A artista parece ter mergulhado nessas performances unicamente em prol da satisfação da experiência com que elas lhe acenavam; tratava-se de uma empreitada solitária, que demovia a possibilidade de a protagonista ter seu corpo enquadrado e sublimado na visão de outrem. Como era sempre Iole que se fotografava e filmava, nunca veremos um corpo totalizado em sua anatomia – ao contrário: muitas dessas imagens, ao valorizarem o fragmento e a indeterminação, o não finalismo dos gestos, dissolvem os códigos visuais que historicamente fixaram o que deveria ser a visualidade do corpo feminino. Sobretudo nas sequências fotográficas, o corpo se apresenta como um feixe complexo de membros, a engendrarem uma força motriz que parece buscar esse momento culminante de mudança, de passagem de um estado a outro.

Eles se estiram ou se contraem, distorcem a verticalidade presumida do corpo ''civil'' ereto, chegando mesmo a exercitar a fusão frenética de pés e cabeça, como ocorre em Glass PiecesLife Slices, de 1975. Nesta, como em outras sequências fotográficas, Iole parece encontrar o corpo como lugar ainda e sempre a se constituir, de contiguidades e relações, uma vertigem de superfícies a sugerir, a cada vez, novas estruturas – novas imagens –, o corpo, enfim, como um complexo de passagens que se desdobram em permanente intercâmbio entre si, acenando para outros tantos corpos possíveis.

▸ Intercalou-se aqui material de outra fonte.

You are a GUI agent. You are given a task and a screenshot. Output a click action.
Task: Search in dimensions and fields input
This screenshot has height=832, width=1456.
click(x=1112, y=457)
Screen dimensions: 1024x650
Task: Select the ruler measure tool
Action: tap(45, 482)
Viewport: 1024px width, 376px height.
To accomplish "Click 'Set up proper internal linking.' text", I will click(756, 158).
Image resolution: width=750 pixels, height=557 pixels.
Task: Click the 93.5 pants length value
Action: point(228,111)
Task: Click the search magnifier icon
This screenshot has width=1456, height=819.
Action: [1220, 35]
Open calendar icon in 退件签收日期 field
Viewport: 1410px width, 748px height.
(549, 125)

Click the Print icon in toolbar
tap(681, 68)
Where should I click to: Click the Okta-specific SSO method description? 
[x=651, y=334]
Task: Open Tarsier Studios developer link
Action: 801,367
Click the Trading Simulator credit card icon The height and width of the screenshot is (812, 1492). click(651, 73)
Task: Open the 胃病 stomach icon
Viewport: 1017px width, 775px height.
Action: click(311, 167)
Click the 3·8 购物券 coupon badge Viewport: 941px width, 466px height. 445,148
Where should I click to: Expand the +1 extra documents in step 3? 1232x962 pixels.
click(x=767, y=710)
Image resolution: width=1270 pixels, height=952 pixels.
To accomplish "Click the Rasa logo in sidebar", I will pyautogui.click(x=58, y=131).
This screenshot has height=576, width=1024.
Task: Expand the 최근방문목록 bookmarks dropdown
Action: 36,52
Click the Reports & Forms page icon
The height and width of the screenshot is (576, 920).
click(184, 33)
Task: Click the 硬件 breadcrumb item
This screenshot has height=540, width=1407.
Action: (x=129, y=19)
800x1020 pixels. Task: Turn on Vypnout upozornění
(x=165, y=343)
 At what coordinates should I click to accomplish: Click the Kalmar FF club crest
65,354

A aventura da autorrepresentação paradoxalmente acabaria revelando à artista a natureza prismática da subjetividade – não o encontro com um suposto eu idêntico a si mesmo, finalmente pacificado. O trabalho terá rompido, enfim, o princípio dualista da autorrepresentação, com sua promessa de uma interioridade absoluta, em face da qual se erigiria um ''lá fora'' ou um Outro antagônico: o mundo masculino da cidade, dos escritórios, dos prédios anódinos e do rugido monótono dos motores dos carros que se deixa entrever em Light Work (1972). Conforme reza o dualismo, um "lá" distante, onde de fato se exerce o poder, onde as mulheres deambulam, permanentemente acuadas.

Em Iole, o corpo e reencontrado longe desse dualismo:  é contiguidade, passagem continua entre interior e exterior (e vice-versa). Essas experiências, mesmo realizadas no recesso dos estúdios da artista, falam à complexidade da vida contemporânea, ao convulsivo mundo político e social do presente (ao dos anos 1970, como ao de agora). Sob a luz tépida e indecisa a entrar nas madrugadas pela janela do apartamento em que vivia em Milão, ou no loft nova-iorquino que também assistiu a suas performances silenciosas, Iole de Freitas gravou em seu corpo as tensões do mundo contemporâneo.